TASK BRIEF.
Begin at the line that has "Describe the element", stop after the line that has "y-tick-label: 150 is", and write those lines of the material again with "resolution" swapped for "size" and all else unchanged.

SUPPLIED DATA.
******************************

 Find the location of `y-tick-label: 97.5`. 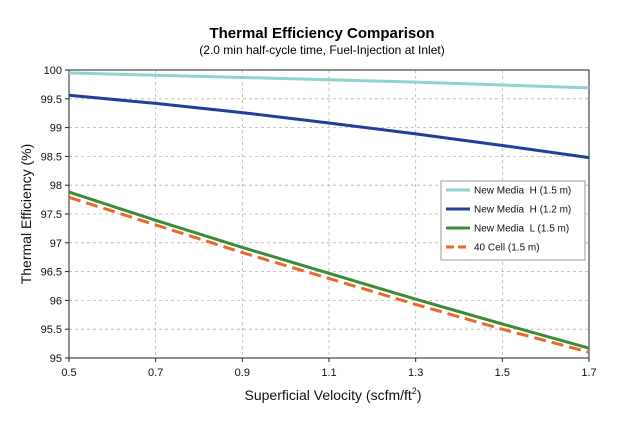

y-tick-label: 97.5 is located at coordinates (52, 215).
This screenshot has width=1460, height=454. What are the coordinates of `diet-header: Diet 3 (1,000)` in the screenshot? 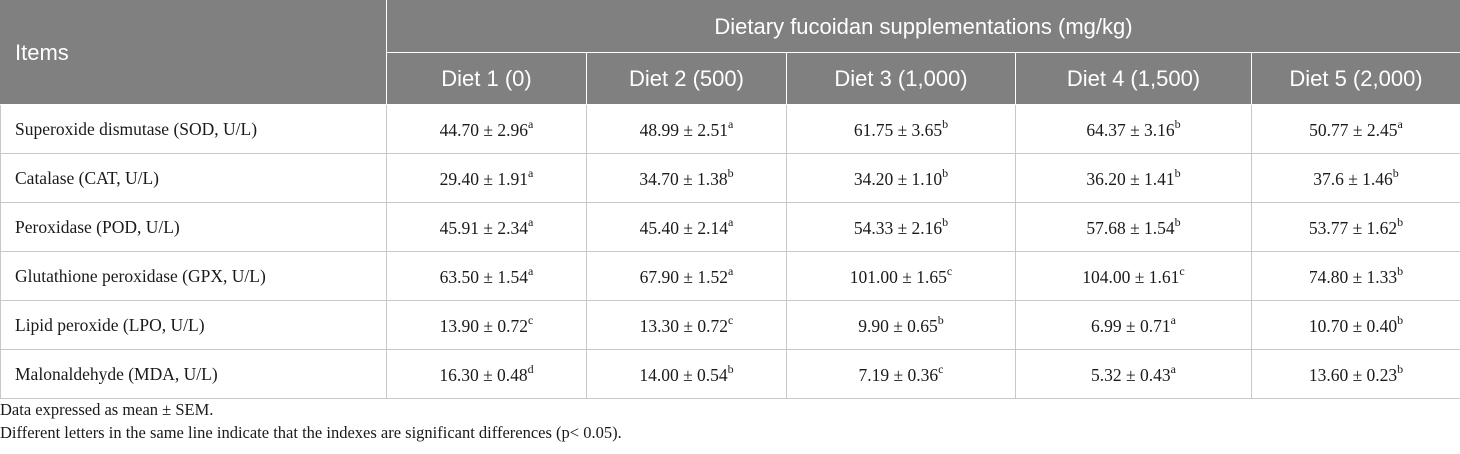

******************************

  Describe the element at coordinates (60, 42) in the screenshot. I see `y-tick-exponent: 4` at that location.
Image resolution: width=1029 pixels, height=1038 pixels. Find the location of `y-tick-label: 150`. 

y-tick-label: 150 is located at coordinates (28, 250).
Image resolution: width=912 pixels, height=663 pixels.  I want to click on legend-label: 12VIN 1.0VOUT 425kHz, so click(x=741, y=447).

******************************

ANSWER SPACE.
  Describe the element at coordinates (60, 42) in the screenshot. I see `y-tick-exponent: 4` at that location.
Image size: width=1029 pixels, height=1038 pixels. Find the location of `y-tick-label: 150`. 

y-tick-label: 150 is located at coordinates (28, 250).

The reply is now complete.